El nuevo lema difundido desde Palacio de Gobierno “Dios, patria, ley” marca un viraje consciente del régimen hacia un lenguaje que históricamente ha sido empleado por regímenes autoritarios para justificar la concentración del poder bajo la apariencia de orden moral.
Si “Dios, Patria, Familia” fue el emblema clásico de los nacionalismos conservadores del siglo XX, la sustitución de “familia” por “ley” revela un desplazamiento más inquietante, el tratar a la ley ya no como garantía de derechos, sino como herramienta de control político.
Este giro coincide con un momento crítico para la institucionalidad peruana. El Tribunal Constitucional declaró infundada, por falta de votos, la demanda que solicitaba al máximo ente del orden jurídico del país resolver la controversia generada por la promulgación de la ley que busca imponer prescripción al año 2002 a crímenes de lesa humanidad.

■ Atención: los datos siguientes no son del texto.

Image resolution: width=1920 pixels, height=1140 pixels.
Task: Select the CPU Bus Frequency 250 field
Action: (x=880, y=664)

Sin embargo, es fundamental aseverar que este resultado no equivale a declarar la norma constitucional. De hecho, la jurisprudencia de la Corte Interamericana de DDHH sigue siendo vinculante y prohíbe toda forma de amnistía o prescripción para crímenes atroces. No es casual que sea el pacto parlamentario autoritario y el Ejecutivo sometido quien lo proclamen como una victoria política.

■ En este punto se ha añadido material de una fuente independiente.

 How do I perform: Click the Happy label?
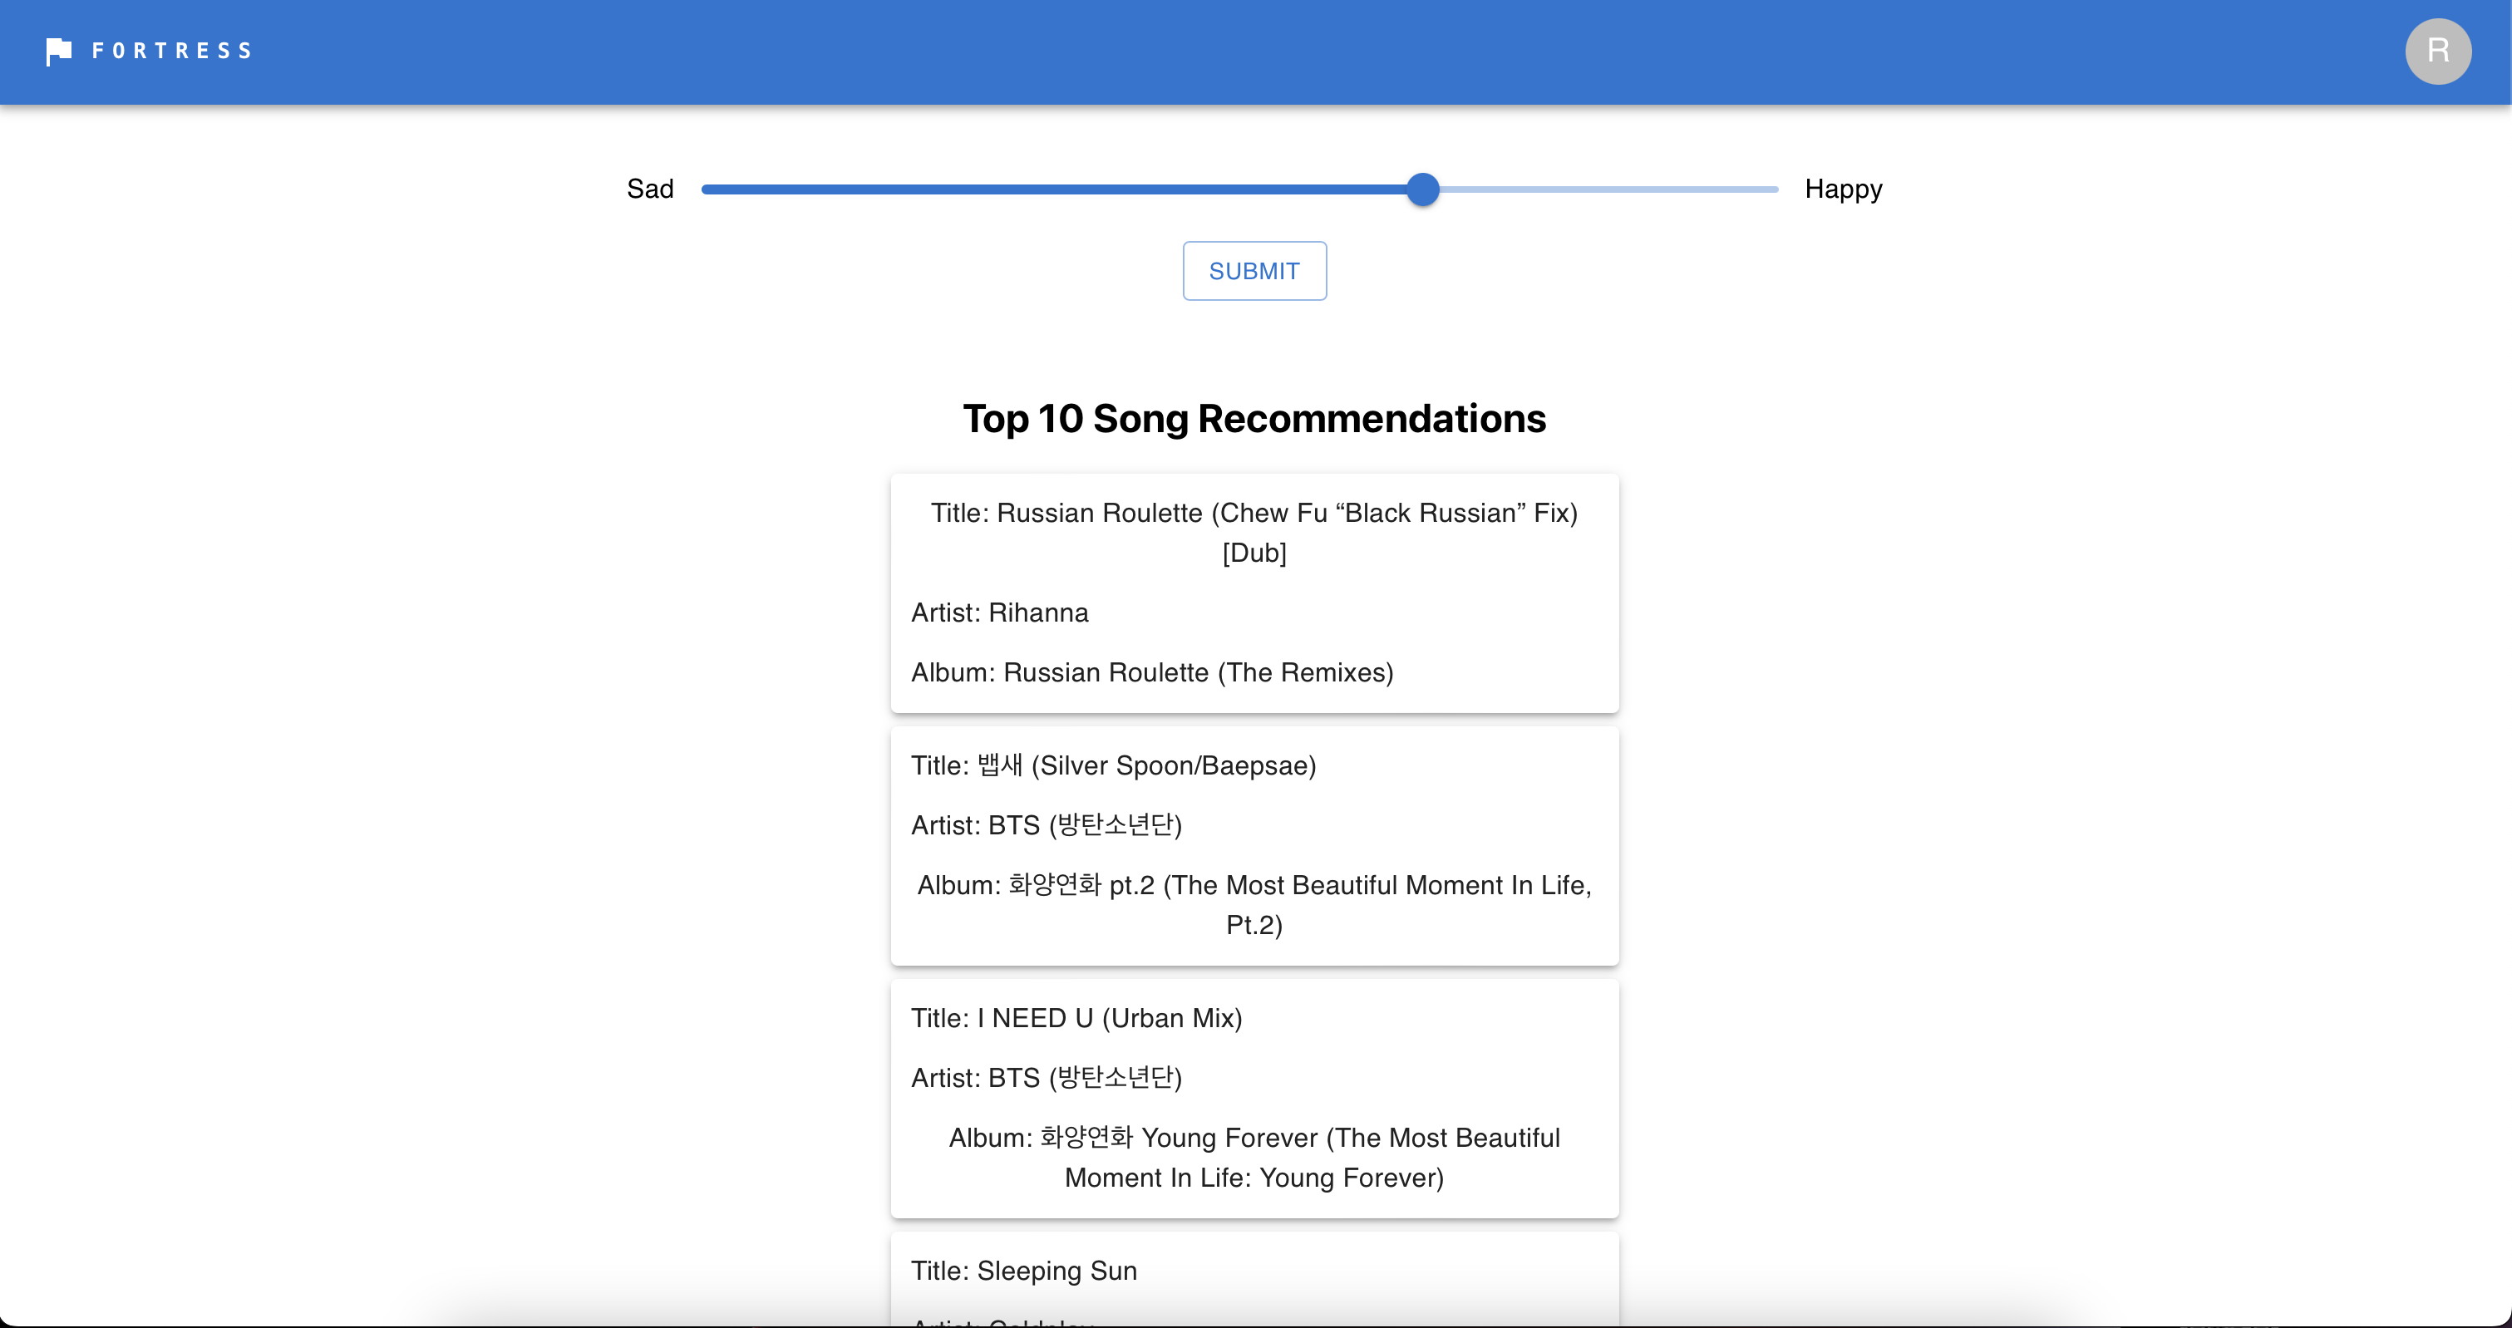pyautogui.click(x=1842, y=189)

En ese sentido, que el discurso del régimen haga énfasis en la “ley” a nivel de la divinidad y el espíritu de patriotismo pretende apelar acaso al abuso de la legalidad para seguir consolidando su impunidad.

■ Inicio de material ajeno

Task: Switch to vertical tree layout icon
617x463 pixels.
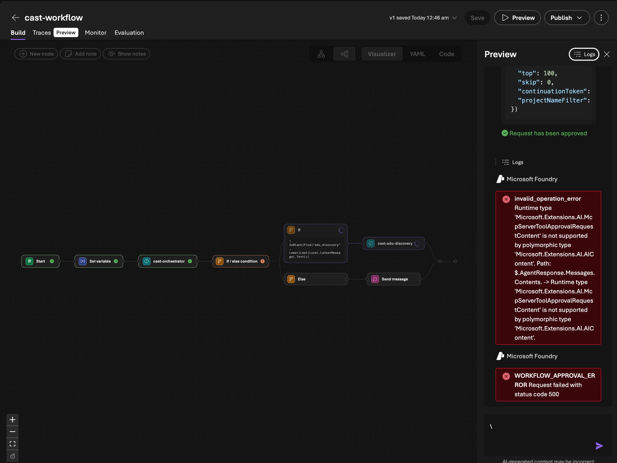Action: point(321,54)
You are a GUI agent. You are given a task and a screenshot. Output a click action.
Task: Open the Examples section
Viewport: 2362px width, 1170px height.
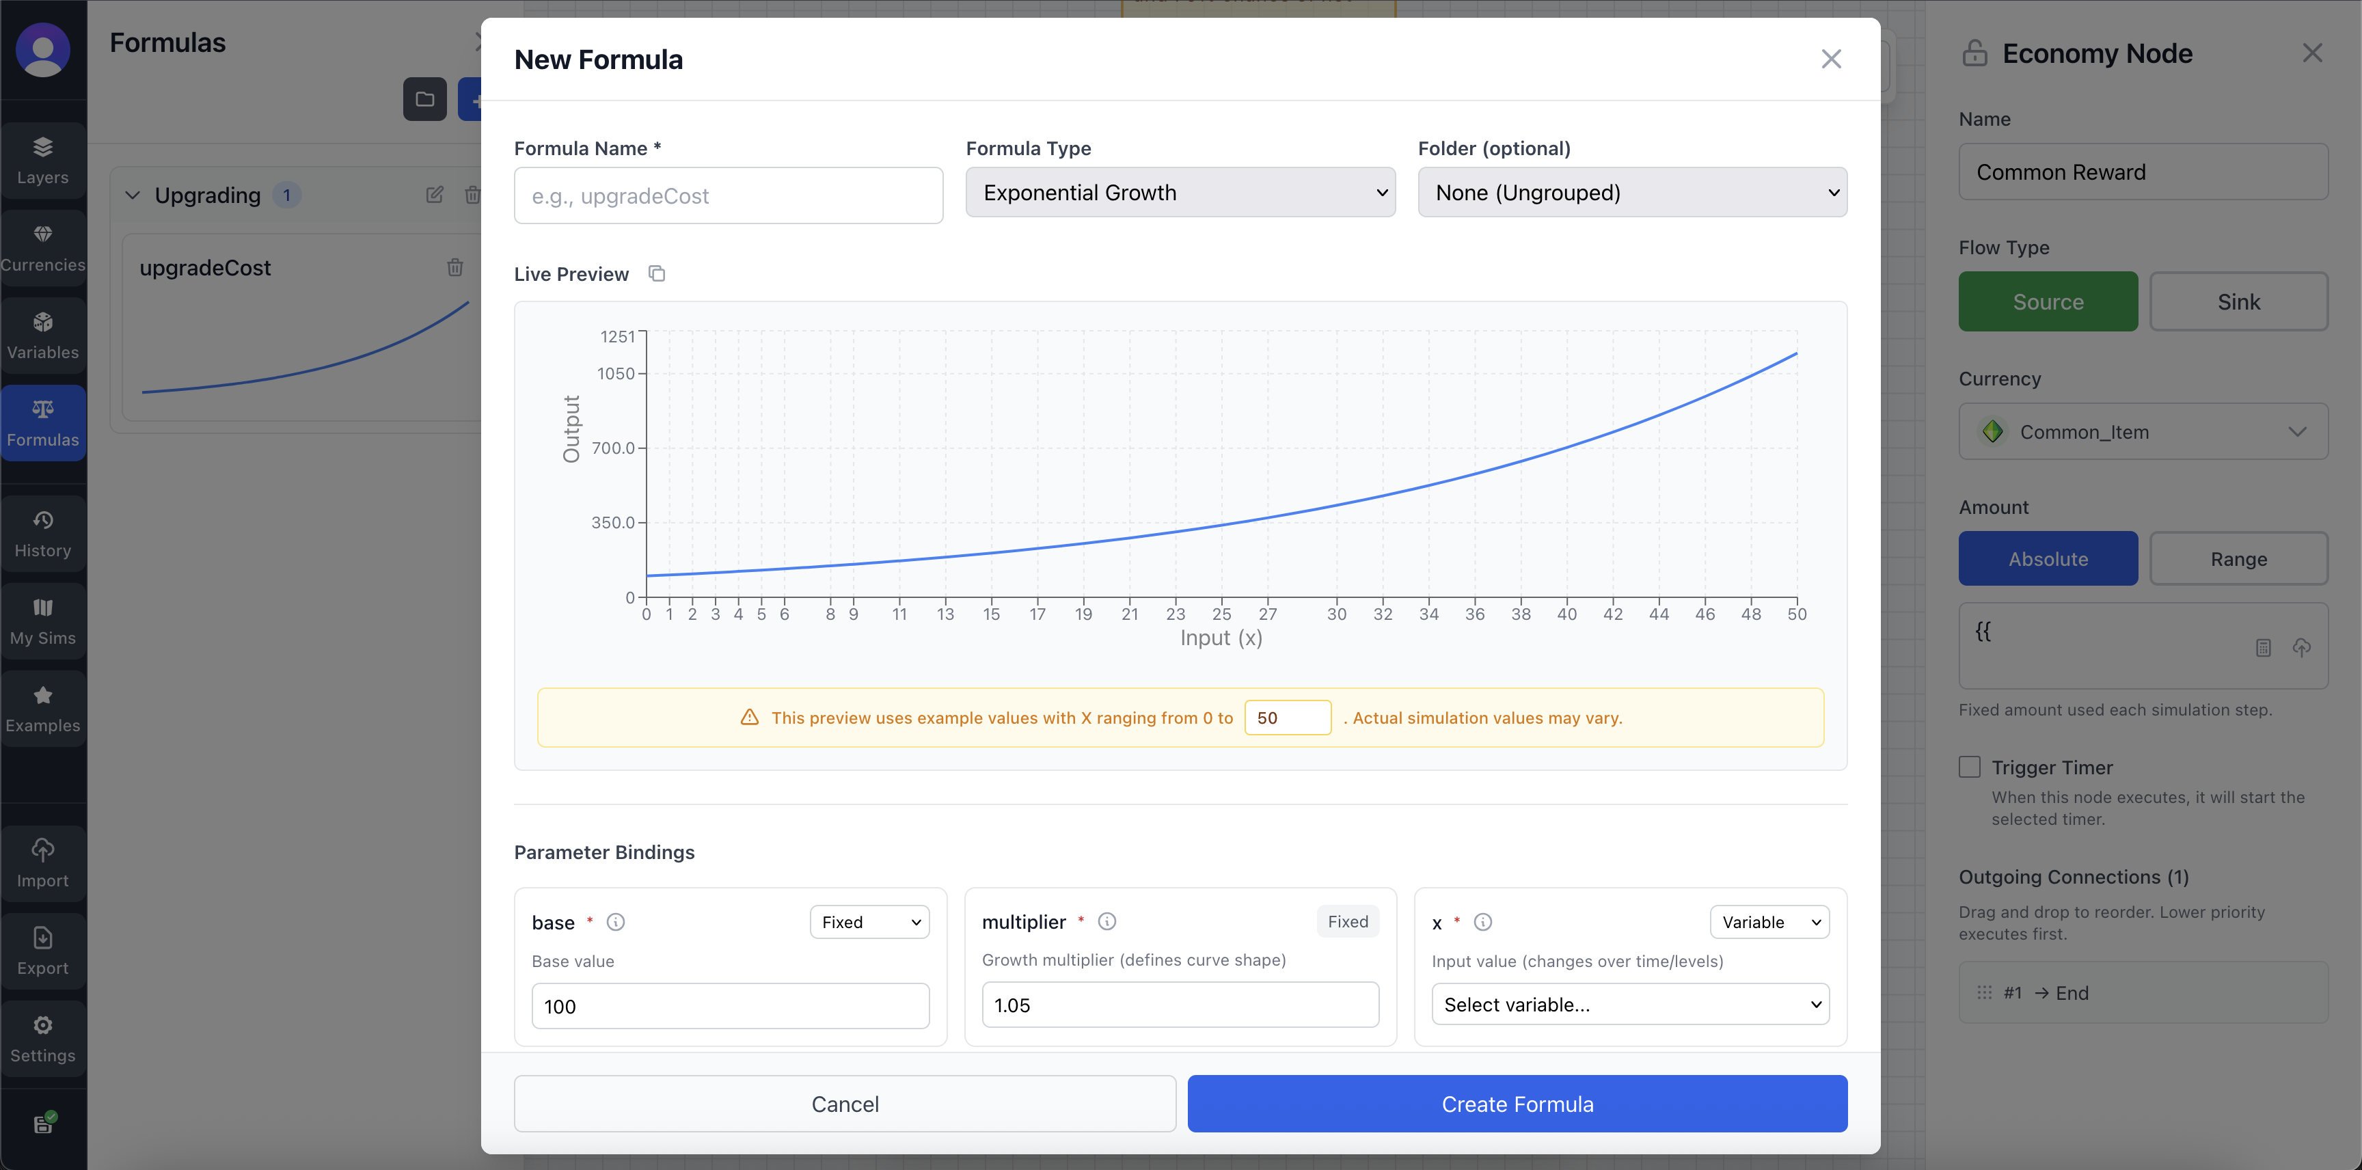click(42, 707)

Esta narrativa, acompañada de imágenes castrenses y una retórica de obediencia, pretende instalar la idea de que la ley es lo que el poder dice que es. Ese es siempre el primer paso para vaciar al Estado de Derecho de su contenido más profundo: el democrático.
Mientras, el Congreso avanza sin contrapesos, por ejemplo, capturando organismos constitucionales, hostigando a jueces que aplican control de convencionalidad ante normas antijurídicas aprobadas por el pacto parlamentario y blindajes selectivos para figuras investigadas. La ley se vuelve, así, un arma con destinatario, que pretenderá ser severa para quienes desafían al régimen, maleable para quienes lo sostienen.
La defensa del Estado de derecho exige desmontar esta ilusión. Quienes gobiernan no necesitan aplicar consignas marciales, sino instituciones capaces de resistir la tentación autoritaria. En por ende que “Dios, Patria, Ley” debe ser leído por lo que es, un mensaje de ambición de control en un país donde la justicia pende de un hilo.